Procedures for Severe Cases

When dietary changes and medications don’t provide enough relief, two main procedural options exist. Both are reserved for refractory cases.

Gastric peroral endoscopic myotomy (G-POEM) is an endoscopic procedure that cuts the pyloric muscle, the valve at the bottom of the stomach, to let food pass through more easily. It doesn’t require external incisions. Short-term symptom improvement reaches about 80% of patients, and long-term follow-up at three to four years shows sustained benefit in 50% to 77.5% of cases. The safety profile is favorable: bleeding occurs in roughly 5% of procedures, and significant perforation or leakage happens in only 1% to 2%. Patients with predominantly nausea and vomiting (rather than pain-dominant symptoms) tend to respond best.

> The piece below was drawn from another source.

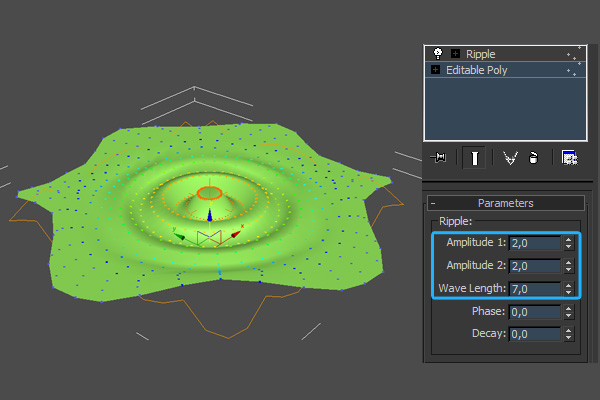Expand Ripple modifier sub-objects

455,54
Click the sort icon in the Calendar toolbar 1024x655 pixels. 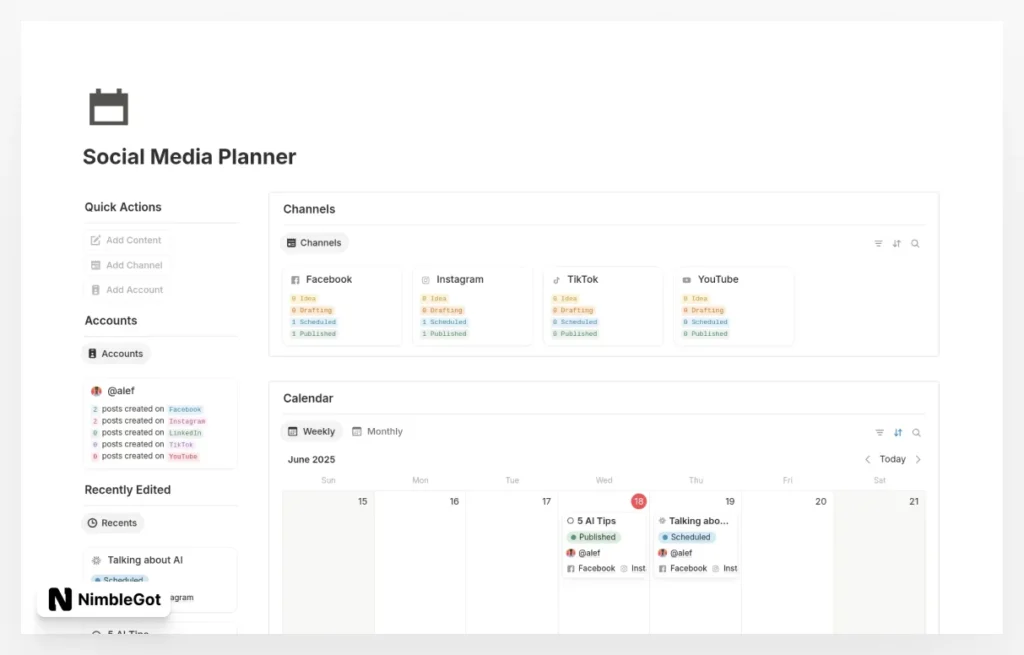[x=897, y=431]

Gastric electrical stimulation (GES) involves surgically implanting a small device that sends mild electrical pulses to the stomach wall. Its mechanism isn’t fully understood, and it doesn’t consistently accelerate stomach emptying on tests. Clinical response rates range from 30% to 50%, which is notably lower than G-POEM. Complications include infection in 6% to 9% of cases, abdominal wall pain in about 16%, and lead dislodgement in about 2%. GES tends to be considered when nausea and vomiting are the primary complaints and other options have failed.

How Gastroparesis Is Diagnosed

If you suspect gastroparesis but haven’t been formally tested, the standard diagnostic tool is a gastric emptying study. You eat a small meal (usually eggs and toast) containing a tiny amount of radioactive tracer, and a scanner tracks how quickly your stomach empties over four hours. If more than 35% of the meal remains at the two-hour mark, delayed emptying is likely. If less than 45% remains at two hours, emptying is typically normal. The four-hour measurement provides the most definitive answer, but these two-hour cutoffs are accurate enough to guide most clinical decisions. It’s important to stop any medications that affect stomach motility before the test, or the results won’t reflect your baseline function.